The default of open(filename) will look in the in the current directory, so there is no need to convert it to a full path beforehand
dictionary should also be a CONSTANT

Since dictionary is a global constant it should be written in ALL_CAPS

Secondly this variable is oddly named, dictionary is a datatype (hashmap) in python.
Change the data type of dictionary

@alecxe mentioned this as well, but a set will give O(0) lookup, instead of O(n), we can make the dictionary of words a set for faster lookup times
_ variables are used for variables you don't use later on.

You do use the variable so rename it.

Code

from itertools import permutations
WORD_FILE = 'words.txt'
def read_words(filename):
 with open(filename) as f:
 return {word.strip().lower() for word in f.readlines()}
def get_possible_words(target, word_set):
 used_words = set()
 for comb in get_permutations(target):
 if comb in word_set:
 used_words.add(comb)
 return used_words or "There are no combinations made with those letters."
def get_permutations(target):
 for i in range(1, len(target) + 1):
 for subset in permutations(target, i):
 yield(''.join(subset))
def main():
 target = input("Please enter each letter seperated by spaces: ").split()
 print(get_possible_words(target, read_words(WORD_FILE)))
if __name__ == '__main__':
 main()

Question 3

You may want to clarify your sentence about _: It's by convention that it's used for temporary variables, but there's nothing inherently special about an underscore. It's a variable like any other. This may be a useful link to add to your answer.

Question 4

@Graham I should've made it more clear it is convention to use _ for throwaway variables. Thnx for the link, will edit when I have a little more time

Question 5

My idea when it comes to optimizing code is to check the runtime with a profiler. Python has a useful module called cProfile with which you can easily track how long the individual function calls take.

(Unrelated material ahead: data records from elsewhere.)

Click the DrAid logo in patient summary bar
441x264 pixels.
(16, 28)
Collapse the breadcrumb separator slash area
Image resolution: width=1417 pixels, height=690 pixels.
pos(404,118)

With the main call wrapped in to

import cProfile
...
cProfile.run('main()')

I get the following result

Please enter each letter seperated by spaces: t e s t d a r r e
['a', 'at', 'as', 'ad', 'art', 'test', 'dear', 'date', 'dare', 'desert', 'arrest']
 4932040 function calls in 20.747 seconds
 Ordered by: standard name
 ncalls tottime percall cumtime percall filename:lineno(function)
 1 0.000 0.000 20.747 20.747 <string>:1(<module>)
 1 0.000 0.000 0.000 0.000 codecs.py:318(decode)
 1 0.000 0.000 0.000 0.000 codecs.py:330(getstate)
 986409 0.234 0.000 0.234 0.000 word_game.py:14(_in_list_of_possibles)
 986379 14.626 0.000 14.626 0.000 word_game.py:21(_in_dictionary)
 1 0.800 0.800 16.245 16.245 word_game.py:28(get_possible_dict_words)
 986410 0.205 0.000 0.205 0.000 word_game.py:49(_get_permutations_draw)
 1 0.000 0.000 20.747 20.747 word_game.py:57(main)
 1 0.000 0.000 0.000 0.000 {built-in method _codecs.utf_8_decode}
 1 0.000 0.000 20.747 20.747 {built-in method builtins.exec}
 1 4.501 4.501 4.501 4.501 {built-in method builtins.input}
 1 0.000 0.000 0.000 0.000 {built-in method builtins.len}
 986410 0.205 0.000 0.411 0.000 {built-in method builtins.next}
 1 0.000 0.000 0.000 0.000 {built-in method builtins.print}
 11 0.000 0.000 0.000 0.000 {method 'append' of 'list' objects}
 1 0.000 0.000 0.000 0.000 {method 'disable' of '_lsprof.Profiler' objects}
 986409 0.175 0.000 0.175 0.000 {method 'join' of 'str' objects}
 1 0.000 0.000 0.000 0.000 {method 'split' of 'str' objects}

I added two functions

def _in_list_of_possibles(combi, list_of_possibles):
 if combi in list_of_possibles:
 return True
 else:
 return False
def _in_dictionary(combi, dictionary):
 if combi in dictionary:
 return True
 else:
 return False

in order to get a better understanding of how long these steps take. And with this we can see that the lookup of the combination in the dictionary is the culprit whereas the look up in the newly composed list of possibles doesn't really affect performance.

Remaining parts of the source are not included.